» What is needed
Output, word for word, the line that contains "Task: Click the ITC Mangga destination text" and all lines following it to the end of the listing. Drop the pictures.

Data in this exercise: Begin

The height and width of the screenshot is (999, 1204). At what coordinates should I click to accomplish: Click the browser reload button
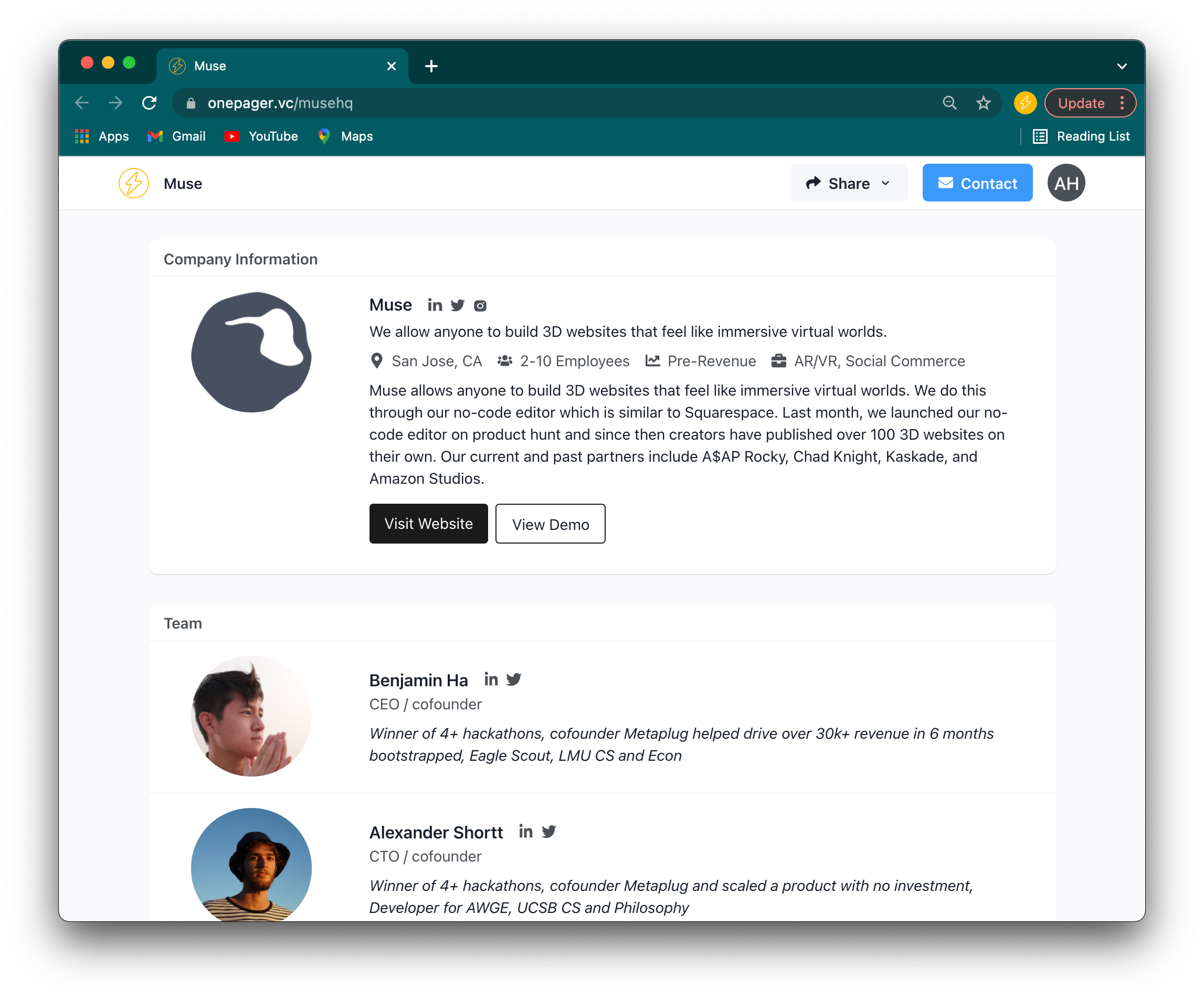(150, 103)
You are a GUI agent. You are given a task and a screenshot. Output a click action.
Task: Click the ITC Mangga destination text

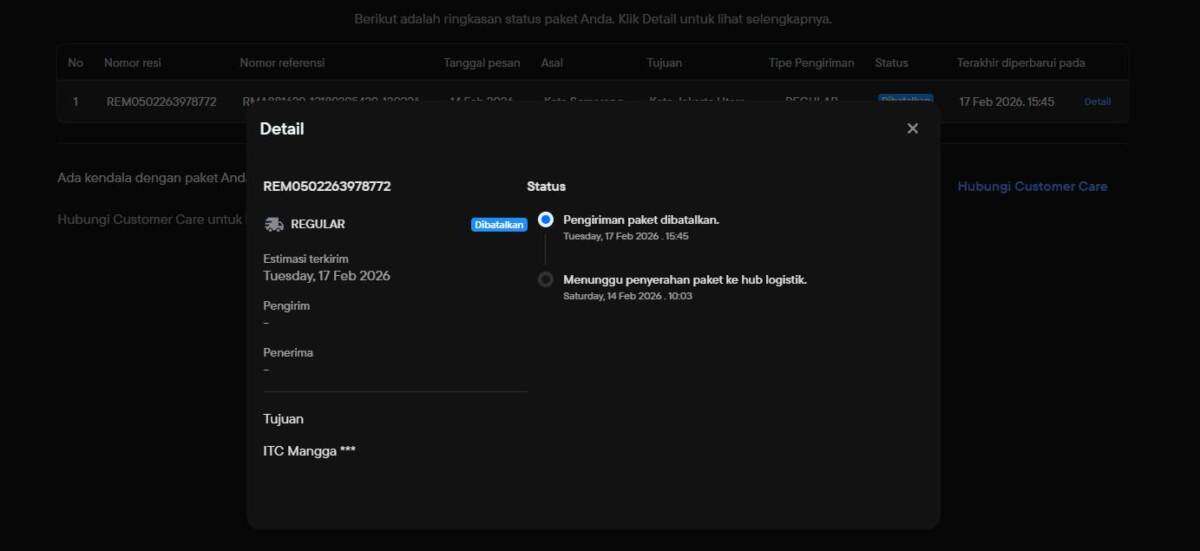(309, 451)
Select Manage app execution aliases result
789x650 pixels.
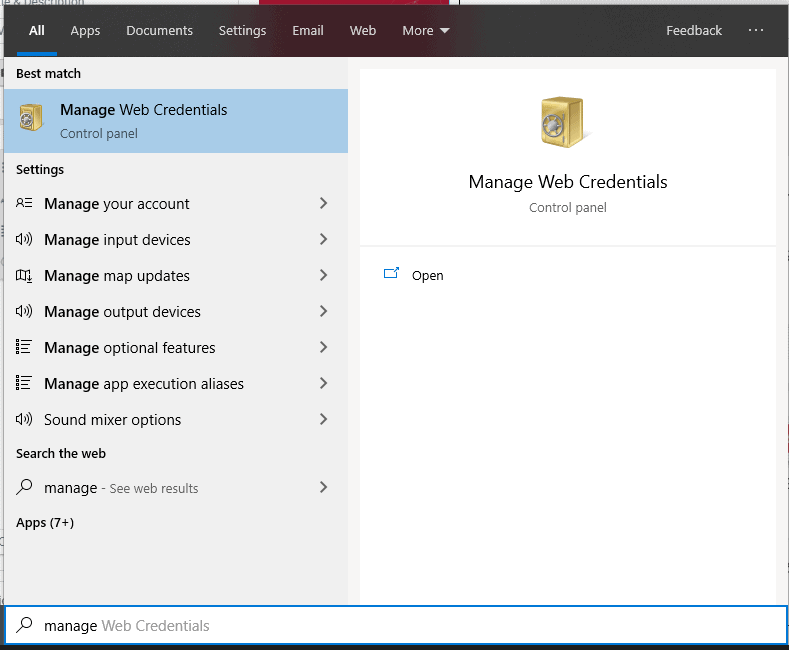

Data in this exercise: End

» Problem solution
Task: Click the ITC Mangga destination text

(309, 451)
Select Manage app execution aliases result
789x650 pixels.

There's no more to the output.